Saved entries:
________________________
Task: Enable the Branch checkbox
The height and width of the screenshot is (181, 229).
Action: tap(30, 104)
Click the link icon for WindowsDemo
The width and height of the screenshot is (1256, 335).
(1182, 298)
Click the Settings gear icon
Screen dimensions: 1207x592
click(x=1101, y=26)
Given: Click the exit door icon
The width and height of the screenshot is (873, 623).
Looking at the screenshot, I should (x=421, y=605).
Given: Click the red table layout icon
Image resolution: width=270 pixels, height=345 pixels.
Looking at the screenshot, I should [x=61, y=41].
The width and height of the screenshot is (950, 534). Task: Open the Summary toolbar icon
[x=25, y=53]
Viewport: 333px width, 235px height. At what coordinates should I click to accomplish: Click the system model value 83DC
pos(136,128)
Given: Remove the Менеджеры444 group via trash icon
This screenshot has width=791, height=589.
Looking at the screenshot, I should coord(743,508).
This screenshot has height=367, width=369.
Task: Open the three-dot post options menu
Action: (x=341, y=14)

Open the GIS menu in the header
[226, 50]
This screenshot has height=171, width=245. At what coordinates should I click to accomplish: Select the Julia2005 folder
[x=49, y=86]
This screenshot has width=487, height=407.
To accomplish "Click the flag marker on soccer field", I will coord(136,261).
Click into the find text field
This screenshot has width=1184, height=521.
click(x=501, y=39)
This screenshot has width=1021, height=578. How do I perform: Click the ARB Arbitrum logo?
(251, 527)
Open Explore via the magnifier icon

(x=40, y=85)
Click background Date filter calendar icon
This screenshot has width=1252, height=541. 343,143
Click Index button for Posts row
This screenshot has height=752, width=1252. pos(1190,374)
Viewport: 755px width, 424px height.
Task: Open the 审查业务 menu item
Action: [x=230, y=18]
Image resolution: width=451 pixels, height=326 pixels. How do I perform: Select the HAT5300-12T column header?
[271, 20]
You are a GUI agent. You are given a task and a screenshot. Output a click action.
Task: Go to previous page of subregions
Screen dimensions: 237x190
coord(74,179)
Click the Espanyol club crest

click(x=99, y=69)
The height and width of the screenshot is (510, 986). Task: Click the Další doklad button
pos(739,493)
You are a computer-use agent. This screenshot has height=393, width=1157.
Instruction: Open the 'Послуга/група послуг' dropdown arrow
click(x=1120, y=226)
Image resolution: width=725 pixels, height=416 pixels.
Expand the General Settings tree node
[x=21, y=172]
________________________
All records shown above are to be reproduced without any alteration.

Task: Enable the Branch checkbox
The height and width of the screenshot is (181, 229).
Action: tap(30, 104)
Click the link icon for WindowsDemo
The width and height of the screenshot is (1256, 335).
(1182, 298)
Click the Settings gear icon
Screen dimensions: 1207x592
click(x=1101, y=26)
Given: Click the exit door icon
The width and height of the screenshot is (873, 623).
Looking at the screenshot, I should (x=421, y=605).
Given: Click the red table layout icon
Image resolution: width=270 pixels, height=345 pixels.
Looking at the screenshot, I should [x=61, y=41].
The width and height of the screenshot is (950, 534). Task: Open the Summary toolbar icon
[x=25, y=53]
Viewport: 333px width, 235px height. At what coordinates should I click to accomplish: Click the system model value 83DC
pos(136,128)
Given: Remove the Менеджеры444 group via trash icon
This screenshot has width=791, height=589.
Looking at the screenshot, I should coord(743,508).
This screenshot has height=367, width=369.
Task: Open the three-dot post options menu
Action: (x=341, y=14)

Open the GIS menu in the header
[226, 50]
This screenshot has height=171, width=245. At what coordinates should I click to accomplish: Select the Julia2005 folder
[x=49, y=86]
This screenshot has width=487, height=407.
To accomplish "Click the flag marker on soccer field", I will coord(136,261).
Click into the find text field
This screenshot has width=1184, height=521.
click(x=501, y=39)
This screenshot has width=1021, height=578. How do I perform: Click the ARB Arbitrum logo?
(251, 527)
Open Explore via the magnifier icon

(x=40, y=85)
Click background Date filter calendar icon
This screenshot has width=1252, height=541. 343,143
Click Index button for Posts row
This screenshot has height=752, width=1252. pos(1190,374)
Viewport: 755px width, 424px height.
Task: Open the 审查业务 menu item
Action: [x=230, y=18]
Image resolution: width=451 pixels, height=326 pixels. How do I perform: Select the HAT5300-12T column header?
[271, 20]
You are a GUI agent. You are given a task and a screenshot. Output a click action.
Task: Go to previous page of subregions
Screen dimensions: 237x190
coord(74,179)
Click the Espanyol club crest

click(x=99, y=69)
The height and width of the screenshot is (510, 986). Task: Click the Další doklad button
pos(739,493)
You are a computer-use agent. This screenshot has height=393, width=1157.
Instruction: Open the 'Послуга/група послуг' dropdown arrow
click(x=1120, y=226)
Image resolution: width=725 pixels, height=416 pixels.
Expand the General Settings tree node
[x=21, y=172]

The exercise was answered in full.